Demystifying the postmortem from Monday's AWS outage
Amazon put out a postmortem for the recent us-east-1 disruption, and it is dense to say the least. Here's my interpretation. Hint: it wasn't a "kill switch" or rogue AI.

It was hard to ignore the AWS outage that happened this past Monday. Even if you didn’t see any impact first hand, you probably heard stories of smart doorbells not ringing, smart beds overheating and smart fridges developing a potty-mouth.
There was a lot of early speculation about the cause, ranging from rogue AI to conspiracy theories about “internet kill switches”. But now Amazon have release an official summary detailing the root cause.
Unfortunately, it’s not an easy read. Lots of long, information-dense paragraphs. But fortunately, I was really struggling with my blog topic for the week! So here’s my summary.
In a nutshell
DynamoDB errors impacted a wide range of AWS services. The summary details impacts to EC2 and NLB, but other services listed include Lambda functions, SQS/Kinesis, EKS, and Redshift to name a few. This resulted in a broad, but not total outage of service in us-east-1 and some impact to other regions.
Cracking the nut a little, the summary detailed how problems cascaded from DynamoDB to EC2 and finally NLB. DynamoDB is key to the system that manages EC2 lifecycles, so those errors prevented new instances being created. This caused a delay in propagating network state information, causing erroneous health check failures. These failures brought down NLB nodes, causing connection errors.
Root Cause
There’s an old proverb in SRE circles: “It’s always DNS”.
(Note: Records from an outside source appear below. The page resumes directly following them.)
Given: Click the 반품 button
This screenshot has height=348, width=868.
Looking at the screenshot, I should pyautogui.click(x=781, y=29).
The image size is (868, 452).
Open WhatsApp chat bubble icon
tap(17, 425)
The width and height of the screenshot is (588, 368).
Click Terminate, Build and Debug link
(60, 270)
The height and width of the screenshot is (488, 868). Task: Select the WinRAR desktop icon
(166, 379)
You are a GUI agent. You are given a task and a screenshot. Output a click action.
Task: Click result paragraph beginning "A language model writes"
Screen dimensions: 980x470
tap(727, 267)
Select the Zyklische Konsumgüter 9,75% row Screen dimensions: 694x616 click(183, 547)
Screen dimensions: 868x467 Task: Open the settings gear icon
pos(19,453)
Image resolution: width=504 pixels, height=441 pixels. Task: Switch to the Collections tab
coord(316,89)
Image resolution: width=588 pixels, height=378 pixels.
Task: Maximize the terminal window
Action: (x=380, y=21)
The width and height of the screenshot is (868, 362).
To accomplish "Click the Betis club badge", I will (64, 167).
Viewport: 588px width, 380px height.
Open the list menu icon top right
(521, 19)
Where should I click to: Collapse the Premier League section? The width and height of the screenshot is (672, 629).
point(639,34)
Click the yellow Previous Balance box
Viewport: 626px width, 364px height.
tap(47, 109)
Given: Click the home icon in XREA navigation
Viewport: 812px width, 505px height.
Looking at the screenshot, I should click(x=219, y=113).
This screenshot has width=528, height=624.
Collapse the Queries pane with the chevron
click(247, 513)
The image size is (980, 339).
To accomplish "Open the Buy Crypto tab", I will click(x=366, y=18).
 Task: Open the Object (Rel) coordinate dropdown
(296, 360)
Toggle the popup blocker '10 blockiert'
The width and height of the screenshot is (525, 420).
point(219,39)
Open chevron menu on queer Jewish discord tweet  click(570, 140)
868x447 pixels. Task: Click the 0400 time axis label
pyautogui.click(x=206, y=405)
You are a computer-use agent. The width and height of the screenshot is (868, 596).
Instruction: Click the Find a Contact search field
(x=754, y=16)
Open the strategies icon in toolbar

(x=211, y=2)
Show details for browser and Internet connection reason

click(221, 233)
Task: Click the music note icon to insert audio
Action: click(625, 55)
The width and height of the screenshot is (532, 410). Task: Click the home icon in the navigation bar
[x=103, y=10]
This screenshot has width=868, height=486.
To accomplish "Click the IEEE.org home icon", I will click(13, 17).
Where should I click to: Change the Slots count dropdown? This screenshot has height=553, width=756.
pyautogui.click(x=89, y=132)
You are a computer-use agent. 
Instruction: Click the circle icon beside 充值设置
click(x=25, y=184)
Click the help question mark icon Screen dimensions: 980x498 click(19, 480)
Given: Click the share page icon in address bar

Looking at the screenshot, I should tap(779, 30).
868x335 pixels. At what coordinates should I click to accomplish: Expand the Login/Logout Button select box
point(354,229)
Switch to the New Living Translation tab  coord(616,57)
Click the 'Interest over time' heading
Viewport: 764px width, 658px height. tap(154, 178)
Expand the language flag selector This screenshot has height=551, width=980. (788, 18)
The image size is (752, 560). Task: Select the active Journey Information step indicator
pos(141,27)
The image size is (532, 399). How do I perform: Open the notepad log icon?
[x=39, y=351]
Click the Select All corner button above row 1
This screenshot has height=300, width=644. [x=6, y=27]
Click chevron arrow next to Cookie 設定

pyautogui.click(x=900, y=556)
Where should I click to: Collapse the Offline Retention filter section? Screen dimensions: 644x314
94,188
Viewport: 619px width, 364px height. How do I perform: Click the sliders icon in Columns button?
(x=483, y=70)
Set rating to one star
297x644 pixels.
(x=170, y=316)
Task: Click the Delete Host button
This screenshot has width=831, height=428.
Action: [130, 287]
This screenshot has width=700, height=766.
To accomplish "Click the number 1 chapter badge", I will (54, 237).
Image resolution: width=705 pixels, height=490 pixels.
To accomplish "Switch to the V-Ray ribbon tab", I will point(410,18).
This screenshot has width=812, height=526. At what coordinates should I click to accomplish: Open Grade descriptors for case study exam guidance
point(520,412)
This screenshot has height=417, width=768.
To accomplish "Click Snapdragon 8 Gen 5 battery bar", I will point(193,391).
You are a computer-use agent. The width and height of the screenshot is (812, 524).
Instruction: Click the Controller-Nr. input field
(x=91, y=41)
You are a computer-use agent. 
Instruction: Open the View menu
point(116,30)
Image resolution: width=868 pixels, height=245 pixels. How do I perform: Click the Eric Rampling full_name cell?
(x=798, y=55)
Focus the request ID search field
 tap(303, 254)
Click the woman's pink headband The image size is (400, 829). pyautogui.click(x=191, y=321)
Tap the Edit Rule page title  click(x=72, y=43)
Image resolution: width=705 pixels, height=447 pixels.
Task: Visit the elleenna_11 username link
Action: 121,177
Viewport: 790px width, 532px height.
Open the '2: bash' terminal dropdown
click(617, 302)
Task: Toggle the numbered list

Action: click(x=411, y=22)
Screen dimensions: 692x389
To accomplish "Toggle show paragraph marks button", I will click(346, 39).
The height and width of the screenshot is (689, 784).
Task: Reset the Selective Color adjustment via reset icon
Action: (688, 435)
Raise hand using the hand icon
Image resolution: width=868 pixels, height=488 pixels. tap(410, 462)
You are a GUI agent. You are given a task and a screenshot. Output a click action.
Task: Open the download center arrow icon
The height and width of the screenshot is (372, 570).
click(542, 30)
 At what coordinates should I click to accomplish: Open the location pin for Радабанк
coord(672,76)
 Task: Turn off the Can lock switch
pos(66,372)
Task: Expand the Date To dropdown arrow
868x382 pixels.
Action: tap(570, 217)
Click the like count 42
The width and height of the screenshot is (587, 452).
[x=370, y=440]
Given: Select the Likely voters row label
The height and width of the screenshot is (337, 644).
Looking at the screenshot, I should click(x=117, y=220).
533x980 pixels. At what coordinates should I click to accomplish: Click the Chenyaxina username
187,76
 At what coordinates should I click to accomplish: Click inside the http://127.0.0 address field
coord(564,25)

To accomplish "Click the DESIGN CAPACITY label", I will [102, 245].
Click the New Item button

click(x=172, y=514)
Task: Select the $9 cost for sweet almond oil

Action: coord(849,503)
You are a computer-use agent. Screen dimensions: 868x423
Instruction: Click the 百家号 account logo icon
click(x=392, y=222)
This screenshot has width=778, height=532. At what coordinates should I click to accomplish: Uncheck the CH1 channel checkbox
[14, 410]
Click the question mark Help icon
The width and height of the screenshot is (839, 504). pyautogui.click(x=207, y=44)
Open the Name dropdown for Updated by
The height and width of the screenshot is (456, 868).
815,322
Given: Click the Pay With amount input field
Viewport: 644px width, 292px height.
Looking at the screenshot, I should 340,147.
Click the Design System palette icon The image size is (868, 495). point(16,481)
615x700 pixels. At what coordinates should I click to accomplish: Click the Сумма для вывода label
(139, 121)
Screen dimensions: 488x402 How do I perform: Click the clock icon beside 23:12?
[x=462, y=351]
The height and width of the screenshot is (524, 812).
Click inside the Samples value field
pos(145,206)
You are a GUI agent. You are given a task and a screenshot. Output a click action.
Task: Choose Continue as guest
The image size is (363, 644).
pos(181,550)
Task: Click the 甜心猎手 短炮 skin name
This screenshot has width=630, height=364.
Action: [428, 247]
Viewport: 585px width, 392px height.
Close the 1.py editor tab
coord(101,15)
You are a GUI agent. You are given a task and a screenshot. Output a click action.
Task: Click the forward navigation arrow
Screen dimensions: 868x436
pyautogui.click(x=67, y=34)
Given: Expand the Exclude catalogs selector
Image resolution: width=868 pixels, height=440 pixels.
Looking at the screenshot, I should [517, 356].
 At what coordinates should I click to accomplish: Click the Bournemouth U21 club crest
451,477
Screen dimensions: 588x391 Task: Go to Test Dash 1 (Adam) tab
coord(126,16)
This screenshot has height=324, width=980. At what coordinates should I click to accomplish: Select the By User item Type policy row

A race condition in management of DNS entries for DynamoDB resulted in the removal of the entries for all IPs in the us-east-1 region. This stopped anyone talking to DynamoDB in that region, kicking off the cascade of effects described above.
The specifics of this failure are detailed in a mammoth 776 word paragraph including a fair bit of architectural detail. What it boils down to is that multiple “DNS Enactors” are responsible for updating DNS entries for DynamoDB, and there are checks in place to make sure they always write the most up-to-date information. But this time, an Enactor was delayed more than expected, and applied old information on top of new. This old information was seen as stale and cleaned up by the “DNS Planner”, deleting all the DNS entries.
This is one of those rare outages where you can’t point to a code or configuration change as the root cause. In this case, it was just the wrong combination of events happening at the wrong time, exposing a flaw.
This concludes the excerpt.